Relative Accuracy without GCPs?

Recently I did a construction site. Shot it a 1in/pixel GSD with a Phantom 4 Pro. Frontlap 75%, Sidelap 75%. I gave the orthophoto (GeoTIFF) to the Land Suveying company that surveyed the property and the photo wouldn’t line-up right when they brought it into Carlson Survey. It was fairly close but a lot of the building edges in the photo were quite a bit off from the survey drawing, a few feet off.

My understanding that is that relative accuracy should be 2-3 times the GSD. So if I shot at 1in/pixel, then things should line-up within 3 inches, no?

We didn’t use ground control points because this was actually an inspection job for the lender to view the status of the project and the Surveying Company that was working with the lender neglected to tell us upfront they wanted to overlay it on an existing survey map. However I’m trying to figure out what the cause of the inaccuracy would be as I would think 75/75 overlap and 1in/pixel GSD should produce pretty good relative measurement accuracy. Yes, the geolocation coordinates in the GeoTiff would be off since we had not ground control points, but I would think you should be able to manually align it.

We were joking that maybe the builder didn’t build the buildings correctly! But we are assuming they did. The site was only about 5 acres.

Hi @consultant,

I suggest taking a look at these resources for detailed explanations of accuracy in mapping:

  1. How Accurate is my Map?
  2. Accuracy in Drone Mapping: What You Need to Know
  3. Drone Accuracy & Cloud-Based Photogrammetry

Hope it helps! :slight_smile:

Cheers,
Christina

@consultant,

Do you have more details on the mission? Altitude above takeoff point, overcast or sunny day, flight speed, shutter speed?

Regards,
Terry.

It also helps to get some overlapping oblique images on flights to add to accuracy. A POI circle would help with 5 acres.

In my experience a “few feet off” when mapping without GCP’s is quite normal. You are never going to get relative accuracy down to a few inches without GCP’s. I had a look a few recent flights and orthomosaics I have processed (without GCP’s) and they are out anywhere between 4 and 20ft. If you need accuracy GCP’s are the way to go and of course have the advantage that subsequent flights can be compared. I flew and processed a 100 acre dock facility last week with GCP’s and the x/y error was about 0.5 inch and z even less.

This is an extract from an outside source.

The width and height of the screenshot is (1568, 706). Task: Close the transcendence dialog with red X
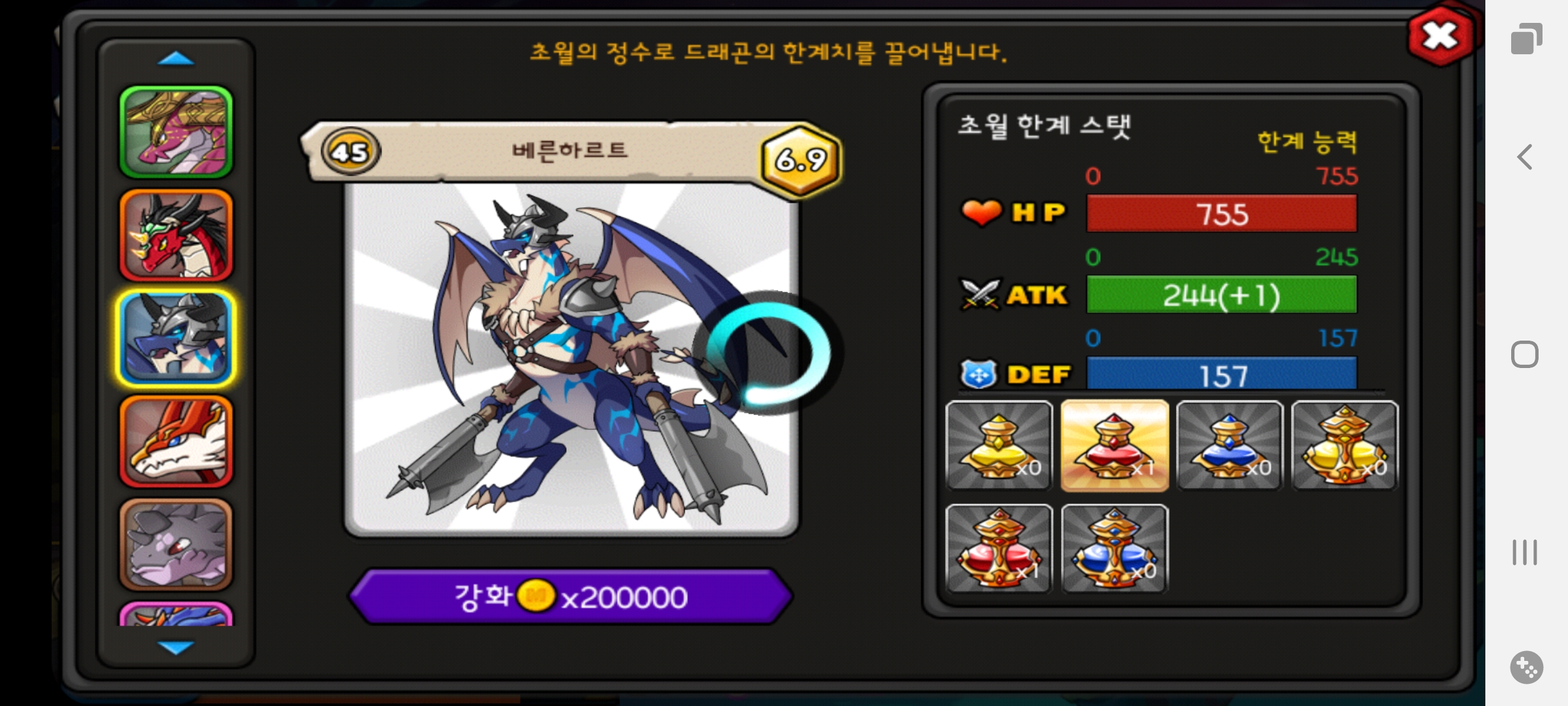[x=1441, y=36]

Another point - RTK equipped UAV’s. I am based in the UK and the UAV operators/surveyors I know still use GCP’s when they have RTK equipped UAV’s as without them they are not getting the accuracy.

Jeremy

This is contradictory to the information posted by the leading photogrammetry cloud processing services. But this is actually what we experienced with a 1.5inch/pixel GSD, 75/75 frontlap/sidelap using a Phantom 4 Pro and the Land Surveyor said depending on where on the photo you examined it was off by 2-10 feet when trying to line it up with their survey drawing. We are currently running some experiments to ascertain if this was a one time glitch or we have an issue with equipment or in the processing workflow.

If our experience was typical that it makes no sense all the info published out there says stuff like this:

“Relative accuracy: Is typically a multiple of your data’s average Ground Sampling Distance (GSD). The horizontal relative accuracy is 2x GSD (for example, if your GSD is 2 cm/pixel, the horizontal accuracy will be approximately 4 cm) and the vertical relative accuracy is typically 3x GSD.”

“Generally, one can expect an error of 1-3 times the Ground Sampling Distance (GSD) of the original images for the relative position of a point in a project that is correctly scaled and reconstructed.”

“In general, the final accuracy for a model in X and Y is 1–2x the GSD, and 1–3x in the vertical however you will find that the average error tends to be closer to 1x GSD for all axes.”

Make sure there isn’t a scale factor or a local coordinate system.